RECORDS SHOWN Start Marker

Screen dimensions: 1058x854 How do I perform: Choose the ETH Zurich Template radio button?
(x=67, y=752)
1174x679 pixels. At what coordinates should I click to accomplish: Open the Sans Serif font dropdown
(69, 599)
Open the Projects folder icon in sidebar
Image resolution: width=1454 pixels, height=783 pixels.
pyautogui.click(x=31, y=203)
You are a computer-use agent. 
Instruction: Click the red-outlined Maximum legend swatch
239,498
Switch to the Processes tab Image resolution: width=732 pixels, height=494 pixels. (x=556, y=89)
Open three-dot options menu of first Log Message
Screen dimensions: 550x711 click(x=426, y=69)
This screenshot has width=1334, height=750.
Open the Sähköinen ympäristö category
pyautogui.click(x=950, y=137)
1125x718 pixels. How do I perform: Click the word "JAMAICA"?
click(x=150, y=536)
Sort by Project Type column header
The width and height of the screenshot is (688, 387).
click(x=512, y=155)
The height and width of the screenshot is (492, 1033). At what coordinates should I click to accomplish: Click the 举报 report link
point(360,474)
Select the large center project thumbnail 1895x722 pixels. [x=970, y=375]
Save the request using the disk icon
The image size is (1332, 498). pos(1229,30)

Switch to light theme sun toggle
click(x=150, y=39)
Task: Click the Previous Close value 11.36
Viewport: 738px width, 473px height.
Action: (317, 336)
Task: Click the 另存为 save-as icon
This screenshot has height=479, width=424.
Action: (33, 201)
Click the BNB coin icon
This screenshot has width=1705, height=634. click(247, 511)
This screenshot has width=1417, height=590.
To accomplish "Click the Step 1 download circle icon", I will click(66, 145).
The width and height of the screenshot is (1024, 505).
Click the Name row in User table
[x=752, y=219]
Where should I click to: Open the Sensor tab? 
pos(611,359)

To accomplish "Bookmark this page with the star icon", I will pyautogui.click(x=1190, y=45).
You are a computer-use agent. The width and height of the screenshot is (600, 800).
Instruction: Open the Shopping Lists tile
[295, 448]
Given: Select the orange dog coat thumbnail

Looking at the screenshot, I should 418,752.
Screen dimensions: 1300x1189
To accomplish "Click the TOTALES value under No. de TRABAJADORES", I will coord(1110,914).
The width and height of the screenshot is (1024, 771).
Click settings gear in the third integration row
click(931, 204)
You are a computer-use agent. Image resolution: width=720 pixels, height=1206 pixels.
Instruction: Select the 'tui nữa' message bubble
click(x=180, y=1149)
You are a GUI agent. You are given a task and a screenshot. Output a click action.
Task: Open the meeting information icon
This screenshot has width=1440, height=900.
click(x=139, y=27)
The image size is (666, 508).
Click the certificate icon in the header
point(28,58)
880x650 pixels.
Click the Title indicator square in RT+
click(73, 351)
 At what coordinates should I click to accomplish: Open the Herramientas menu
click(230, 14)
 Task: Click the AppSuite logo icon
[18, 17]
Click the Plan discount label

RECORDS SHOWN End Marker

### YOUR OBJECTIVE
Each entry above is to be transcribed word for word.

### TASK OUTPUT
Screen dimensions: 1058x854 How do I perform: Choose the ETH Zurich Template radio button?
(x=67, y=752)
1174x679 pixels. At what coordinates should I click to accomplish: Open the Sans Serif font dropdown
(69, 599)
Open the Projects folder icon in sidebar
Image resolution: width=1454 pixels, height=783 pixels.
pyautogui.click(x=31, y=203)
You are a computer-use agent. 
Instruction: Click the red-outlined Maximum legend swatch
239,498
Switch to the Processes tab Image resolution: width=732 pixels, height=494 pixels. (x=556, y=89)
Open three-dot options menu of first Log Message
Screen dimensions: 550x711 click(x=426, y=69)
This screenshot has width=1334, height=750.
Open the Sähköinen ympäristö category
pyautogui.click(x=950, y=137)
1125x718 pixels. How do I perform: Click the word "JAMAICA"?
click(x=150, y=536)
Sort by Project Type column header
The width and height of the screenshot is (688, 387).
click(x=512, y=155)
The height and width of the screenshot is (492, 1033). At what coordinates should I click to accomplish: Click the 举报 report link
point(360,474)
Select the large center project thumbnail 1895x722 pixels. [x=970, y=375]
Save the request using the disk icon
The image size is (1332, 498). pos(1229,30)

Switch to light theme sun toggle
click(x=150, y=39)
Task: Click the Previous Close value 11.36
Viewport: 738px width, 473px height.
Action: (317, 336)
Task: Click the 另存为 save-as icon
This screenshot has height=479, width=424.
Action: (33, 201)
Click the BNB coin icon
This screenshot has width=1705, height=634. click(247, 511)
This screenshot has width=1417, height=590.
To accomplish "Click the Step 1 download circle icon", I will click(66, 145).
The width and height of the screenshot is (1024, 505).
Click the Name row in User table
[x=752, y=219]
Where should I click to: Open the Sensor tab? 
pos(611,359)

To accomplish "Bookmark this page with the star icon", I will pyautogui.click(x=1190, y=45).
You are a computer-use agent. The width and height of the screenshot is (600, 800).
Instruction: Open the Shopping Lists tile
[295, 448]
Given: Select the orange dog coat thumbnail

Looking at the screenshot, I should 418,752.
Screen dimensions: 1300x1189
To accomplish "Click the TOTALES value under No. de TRABAJADORES", I will coord(1110,914).
The width and height of the screenshot is (1024, 771).
Click settings gear in the third integration row
click(931, 204)
You are a computer-use agent. Image resolution: width=720 pixels, height=1206 pixels.
Instruction: Select the 'tui nữa' message bubble
click(x=180, y=1149)
You are a GUI agent. You are given a task and a screenshot. Output a click action.
Task: Open the meeting information icon
This screenshot has width=1440, height=900.
click(x=139, y=27)
The image size is (666, 508).
Click the certificate icon in the header
point(28,58)
880x650 pixels.
Click the Title indicator square in RT+
click(73, 351)
 At what coordinates should I click to accomplish: Open the Herramientas menu
click(230, 14)
 Task: Click the AppSuite logo icon
[18, 17]
Click the Plan discount label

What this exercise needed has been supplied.